Are State Creditors Defeated by State Immunity from Enforcement in France?
Kluwer Arbitration Blog
December 30, 2016
Please refer to this post as:, ‘Are State Creditors Defeated by State Immunity from Enforcement in France?’, Kluwer Arbitration Blog, December 30 2016, http://arbitrationblog.kluwerarbitration.com/2016/12/30/are-state-creditors-defeated-by-state-immunity-from-enforcement-in-france/
The fact that foreign States are normally entitled to immunity from enforcement before national jurisdictions pursuant to customary international law, has always been the stumbling block in the enforcement of arbitral awards against them.
In France to the date State immunity from enforcement has been regulated by case law, but a new Bill on transparency, anti-corruption and modernisation (Sapin II) has been adopted to insert provisions aimed at implementing customary international law on sovereign immunity from enforcement into the French Civil Enforcement Procedure Code.
The National Assembly has recently decided to intervene by codifying these provisions after the Cour de Cassation Decision of 13 May 2015, relied on the U.N. Convention on Jurisdictional Immunities of States and their Property (U.N. Convention), which is not yet in force, to determine when State property may be subject to post-judgement measures. The Court reached its decision on the basis that the U.N. Convention reflects the current criteria for State immunity.
The draft article reads as follows:
Following article L. 111-1 of the Civil Enforcement Procedure Code the subsequent articles are added:
Article L. 111-1-1. Provisional and enforcement measures shall only seize Foreign States property if a preliminary judicial authorization has been issued.
Article L. 111-1-2. Provisional or enforcement measures against property of a foreign State cannot be authorized by a judge unless one of these conditions is satisfied:
1° The State has expressly consented to the taking of such measures;
2° The State has allocated or earmarked property for the satisfaction of the claim which is the object of that proceeding;
3° A decision or an arbitral award has been rendered against a State and it has been established that the property is specifically in use or intended for use by the State for other than government non-commercial purposes and has a connection with the entity against which the proceeding was directed…
On 15 November 2016, the Senate objected to the adoption of Sapin II before the Constitutional Council, stating that article 59 was incompatible with the rights guaranteed by the French Constitution as it impairs creditors’ rights in a manifestly excessive manner.
The requirement for preliminary judicial authorisation for the enforcement of awards, provided in Sapin II, was one of the significant points considered by the Senate to be irreconcilable with urgent enforcement measures. The Senate argued that under the Sapin II provisions, State creditors aiming to enforce an award in France would be obliged to obtain a judicial authorization from local courts, thereby hampering the enforcement of any measure targeting the property of foreign States in France.

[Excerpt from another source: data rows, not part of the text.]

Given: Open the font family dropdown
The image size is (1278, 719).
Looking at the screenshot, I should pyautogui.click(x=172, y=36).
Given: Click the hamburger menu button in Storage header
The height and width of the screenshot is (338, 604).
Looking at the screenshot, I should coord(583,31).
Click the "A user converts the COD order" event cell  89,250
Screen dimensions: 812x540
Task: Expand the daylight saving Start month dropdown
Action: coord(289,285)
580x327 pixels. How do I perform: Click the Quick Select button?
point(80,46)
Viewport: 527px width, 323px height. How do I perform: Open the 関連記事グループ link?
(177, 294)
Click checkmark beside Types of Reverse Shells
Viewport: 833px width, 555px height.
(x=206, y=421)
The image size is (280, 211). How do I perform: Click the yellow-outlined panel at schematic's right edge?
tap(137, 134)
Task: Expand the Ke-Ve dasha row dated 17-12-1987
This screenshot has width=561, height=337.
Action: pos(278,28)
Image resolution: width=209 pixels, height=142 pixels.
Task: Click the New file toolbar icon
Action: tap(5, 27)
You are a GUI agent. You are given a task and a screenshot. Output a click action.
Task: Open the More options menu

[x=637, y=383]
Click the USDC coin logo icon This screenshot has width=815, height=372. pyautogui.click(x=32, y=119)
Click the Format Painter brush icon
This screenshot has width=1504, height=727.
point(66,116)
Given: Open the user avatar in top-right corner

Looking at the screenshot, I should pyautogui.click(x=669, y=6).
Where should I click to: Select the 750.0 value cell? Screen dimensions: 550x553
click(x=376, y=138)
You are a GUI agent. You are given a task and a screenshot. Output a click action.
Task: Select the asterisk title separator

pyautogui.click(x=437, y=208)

In the Senate’s view, this would inevitably lead to the relocation of movable assets by foreign States and will put the burden of proof on States’ creditors as they will be bound to demonstrate before a local court that the property at stake is solely for commercial purposes.
Although Sapin II was intended to implement the U.N. Convention, the Senate highlighted that integrating a preliminary judicial authorisation for enforcement measures was not envisaged by the U.N. Convention and is therefore contrary to the right to enforce judicial decisions guaranteed by the Constitution and by the European Court of Human Rights.
On 8 December 2016, the Constitutional Council decided that article 59 is consistent with French Constitution provisions and therefore rejected the Senate’s objection. The Constitutional Council stated that the judicial authorization ensures compliance of the legal conditions required for the enforcement measures and thereby protects public interest.
After the Bill is enacted, the perception of Paris as one of the top arbitration jurisdictions in the world may be affected due to provisions hindering the enforcement of awards against property covered by State immunity protection. It has already been acknowledged that France may try to follow the path of the ‘Yukos Law’ passed in Belgium, which also requires foreign States’ creditors to obtain a judicial authorization for the attachment of foreign States’ assets.
To require States’ creditors to preliminarily prove that foreign States’ property is not sovereign could imply imposing a high threshold for foreign States’ creditors. It will likely be difficult for creditors to discharge that burden of proving that the property they seek to attach is undeniably used for commercial purposes. This may mean that the pendulum is swinging back slightly towards absolute immunity from enforcement.
Overall, the amendment to the French Civil Enforcement Procedure Code reflects France’s intention to embrace the undertakings provided by the UN Convention, in situations where grating attachment against foreign States’ assets will be inappropriate. Likewise, it will enable national courts to ensure enforcement measures against State property in appropriate cases. Nevertheless, if the Senate is correct, Sapin II may be going too far in requiring a preliminary judicial authorization for enforcement of measures against property subject to State immunity.